— Work to be completed —
Rewrite the listing below, changing every "computer-use agent" to "desktop agent" and leaving everything else as it is.
======== Records to process
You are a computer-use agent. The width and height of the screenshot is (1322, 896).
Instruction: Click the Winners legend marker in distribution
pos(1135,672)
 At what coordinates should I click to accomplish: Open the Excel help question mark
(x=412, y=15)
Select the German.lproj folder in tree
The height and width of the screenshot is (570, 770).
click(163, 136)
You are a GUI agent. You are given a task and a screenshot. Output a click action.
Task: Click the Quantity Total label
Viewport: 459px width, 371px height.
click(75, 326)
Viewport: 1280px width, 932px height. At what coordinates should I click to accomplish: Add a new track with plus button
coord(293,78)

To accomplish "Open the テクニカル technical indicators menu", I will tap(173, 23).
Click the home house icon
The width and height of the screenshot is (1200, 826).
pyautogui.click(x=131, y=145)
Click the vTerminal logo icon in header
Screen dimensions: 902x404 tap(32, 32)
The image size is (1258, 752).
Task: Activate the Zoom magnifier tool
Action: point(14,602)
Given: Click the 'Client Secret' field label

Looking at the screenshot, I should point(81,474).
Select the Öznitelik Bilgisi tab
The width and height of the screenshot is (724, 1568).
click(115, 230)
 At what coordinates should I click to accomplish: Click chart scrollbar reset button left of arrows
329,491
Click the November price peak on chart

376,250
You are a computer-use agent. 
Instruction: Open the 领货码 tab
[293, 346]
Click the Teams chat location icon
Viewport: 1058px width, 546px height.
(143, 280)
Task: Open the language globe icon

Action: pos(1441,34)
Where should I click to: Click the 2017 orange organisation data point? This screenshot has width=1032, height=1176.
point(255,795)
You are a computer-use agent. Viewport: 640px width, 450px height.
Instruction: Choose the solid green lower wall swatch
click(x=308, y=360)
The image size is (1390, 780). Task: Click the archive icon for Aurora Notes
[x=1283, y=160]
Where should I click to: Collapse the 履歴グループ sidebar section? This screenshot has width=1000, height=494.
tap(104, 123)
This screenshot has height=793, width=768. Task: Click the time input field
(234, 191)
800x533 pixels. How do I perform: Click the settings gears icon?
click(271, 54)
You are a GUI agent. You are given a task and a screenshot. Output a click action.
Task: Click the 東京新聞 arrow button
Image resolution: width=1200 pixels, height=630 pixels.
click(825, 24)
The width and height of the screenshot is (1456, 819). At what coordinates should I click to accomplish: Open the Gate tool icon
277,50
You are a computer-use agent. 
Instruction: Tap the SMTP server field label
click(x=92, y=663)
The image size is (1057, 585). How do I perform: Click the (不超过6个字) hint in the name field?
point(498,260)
================
— Expected answer —
You are a desktop agent. The width and height of the screenshot is (1322, 896).
Instruction: Click the Winners legend marker in distribution
pos(1135,672)
 At what coordinates should I click to accomplish: Open the Excel help question mark
(x=412, y=15)
Select the German.lproj folder in tree
The height and width of the screenshot is (570, 770).
click(163, 136)
You are a GUI agent. You are given a task and a screenshot. Output a click action.
Task: Click the Quantity Total label
Viewport: 459px width, 371px height.
click(75, 326)
Viewport: 1280px width, 932px height. At what coordinates should I click to accomplish: Add a new track with plus button
coord(293,78)

To accomplish "Open the テクニカル technical indicators menu", I will tap(173, 23).
Click the home house icon
The width and height of the screenshot is (1200, 826).
pyautogui.click(x=131, y=145)
Click the vTerminal logo icon in header
Screen dimensions: 902x404 tap(32, 32)
The image size is (1258, 752).
Task: Activate the Zoom magnifier tool
Action: point(14,602)
Given: Click the 'Client Secret' field label

Looking at the screenshot, I should point(81,474).
Select the Öznitelik Bilgisi tab
The width and height of the screenshot is (724, 1568).
click(115, 230)
 At what coordinates should I click to accomplish: Click chart scrollbar reset button left of arrows
329,491
Click the November price peak on chart

376,250
You are a desktop agent. 
Instruction: Open the 领货码 tab
[293, 346]
Click the Teams chat location icon
Viewport: 1058px width, 546px height.
(143, 280)
Task: Open the language globe icon

Action: pos(1441,34)
Where should I click to: Click the 2017 orange organisation data point? This screenshot has width=1032, height=1176.
point(255,795)
You are a desktop agent. Viewport: 640px width, 450px height.
Instruction: Choose the solid green lower wall swatch
click(x=308, y=360)
The image size is (1390, 780). Task: Click the archive icon for Aurora Notes
[x=1283, y=160]
Where should I click to: Collapse the 履歴グループ sidebar section? This screenshot has width=1000, height=494.
tap(104, 123)
This screenshot has height=793, width=768. Task: Click the time input field
(234, 191)
800x533 pixels. How do I perform: Click the settings gears icon?
click(271, 54)
You are a GUI agent. You are given a task and a screenshot. Output a click action.
Task: Click the 東京新聞 arrow button
Image resolution: width=1200 pixels, height=630 pixels.
click(825, 24)
The width and height of the screenshot is (1456, 819). At what coordinates should I click to accomplish: Open the Gate tool icon
277,50
You are a desktop agent. 
Instruction: Tap the SMTP server field label
click(x=92, y=663)
The image size is (1057, 585). How do I perform: Click the (不超过6个字) hint in the name field?
point(498,260)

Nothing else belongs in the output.